While doing this realised that name resolution wasn't neccessarily going
to respect the interface/address bindings set up for the tests, so
looked into ways I could make this happen. The best/easiest way so far
seems to be to create my own sockets for the resolver to use and then
bind them how I like. This appears to work with my testing so far, but
is possibly getting a bit too specific to the internals of the libc
library I'm using.
Also wrote some unit tests around the ICMP test response packet
processing to help make sure that malformed or incorrect packets are
correctly dealt with.
Updated the AMP dataparser in NNTSC to process more messages in a single batch before committing. This should improve speed when working through a large message backlog, as well as save on some I/O time during normal operation. This change required some modification to the way we handle disconnects and other errors, as we now have to re-insert all the previously uncommitted messages so we can't just disconnect and retry the current message.
Tried to bring our database cursor management in line with suggested best practice, i.e. closing cursors whenever we're done with them.

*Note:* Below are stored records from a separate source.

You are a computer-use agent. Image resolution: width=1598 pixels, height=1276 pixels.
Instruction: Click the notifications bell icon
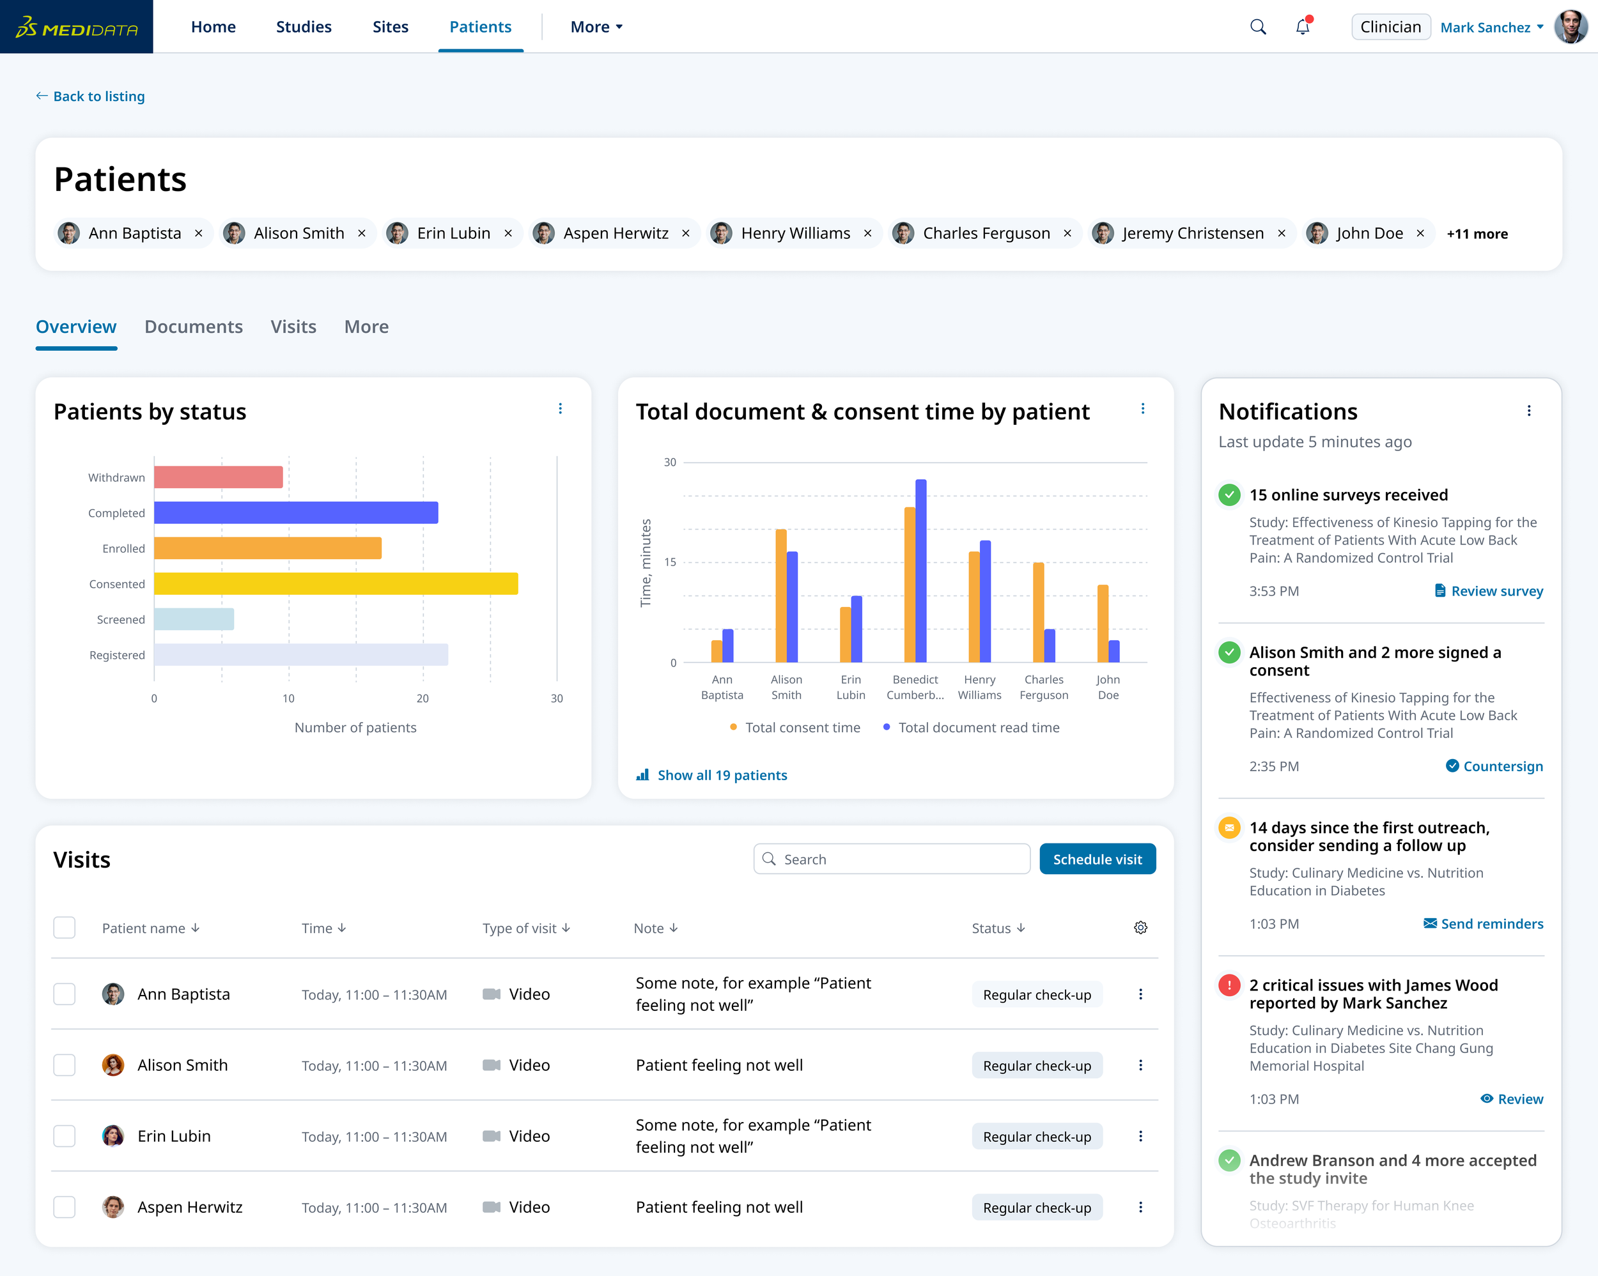[1302, 27]
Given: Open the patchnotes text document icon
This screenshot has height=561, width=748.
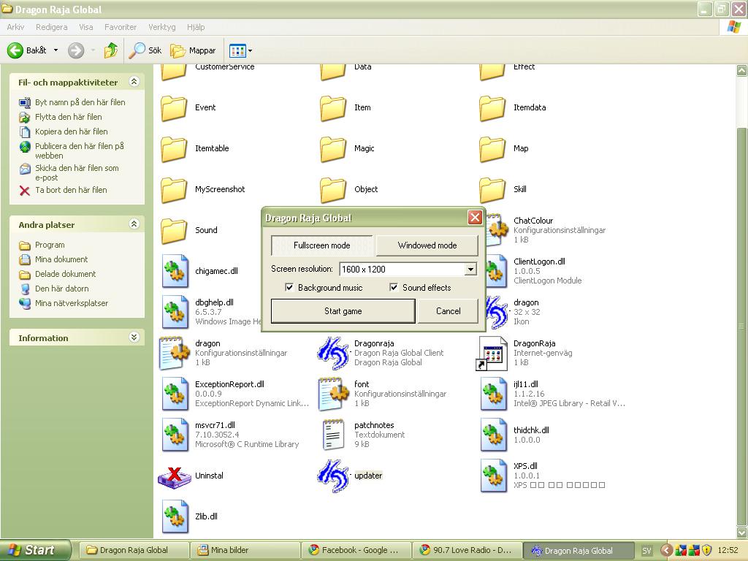Looking at the screenshot, I should coord(332,435).
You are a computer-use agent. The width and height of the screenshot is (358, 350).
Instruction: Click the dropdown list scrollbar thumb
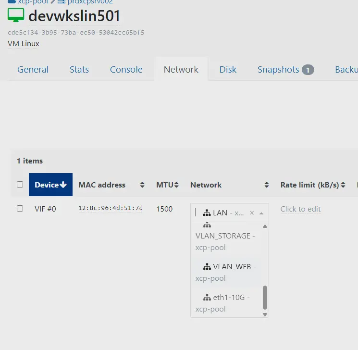click(265, 298)
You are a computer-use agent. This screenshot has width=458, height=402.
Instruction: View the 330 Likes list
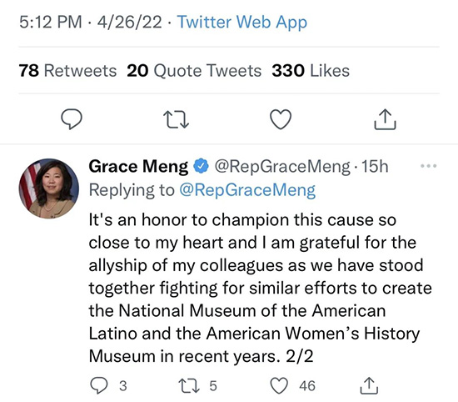tap(311, 71)
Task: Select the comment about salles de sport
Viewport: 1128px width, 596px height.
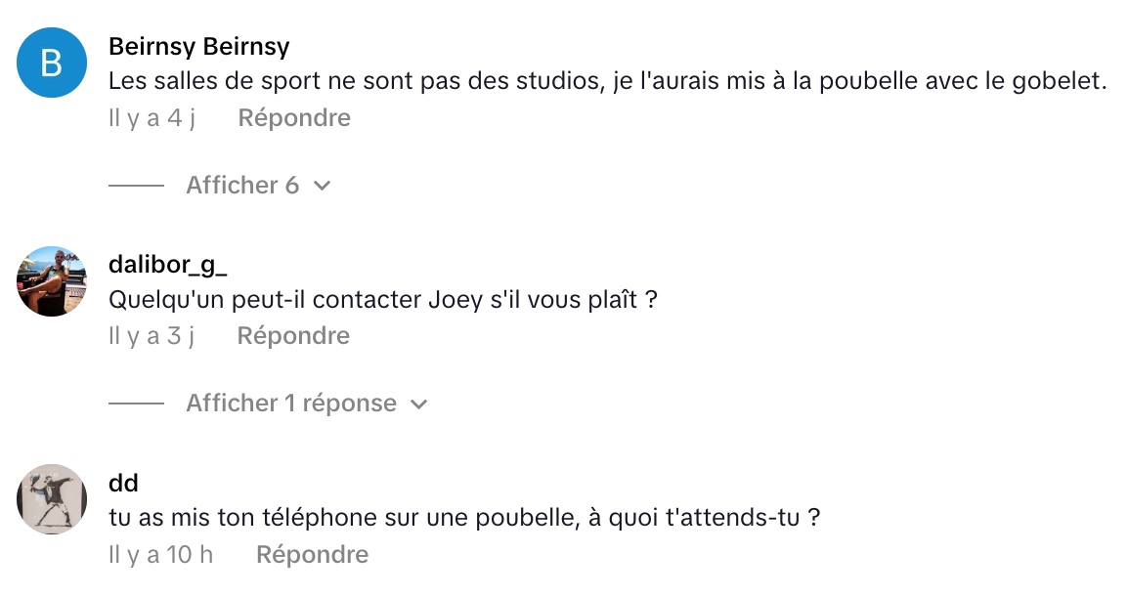Action: tap(608, 81)
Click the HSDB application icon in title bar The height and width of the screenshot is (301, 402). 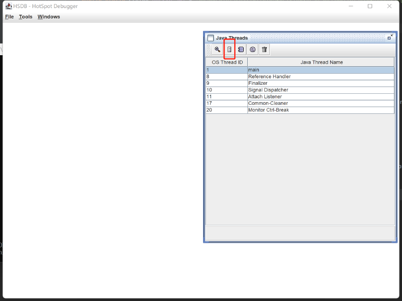pyautogui.click(x=9, y=6)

Improved exporting performance by limiting frequency calculations to the first 200 rows and using a RealDictCursor rather than a DictCursor to fetch query results. The RealDictCursor means we don't need to convert results into dictionaries ourselves -- they are already in the right format so we can avoid touching most rows by simply chucking them straight into our result.
Spent some time helping Meena write a script to batch-process her event data. This should allow us to easily repeat her event grouping and significance calculations using various parameters without requiring manual intervention. Found a few bugs along the way which have now been fixed.
Was planning to work the short week between Easter and Anzac day but fell ill with a cold instead.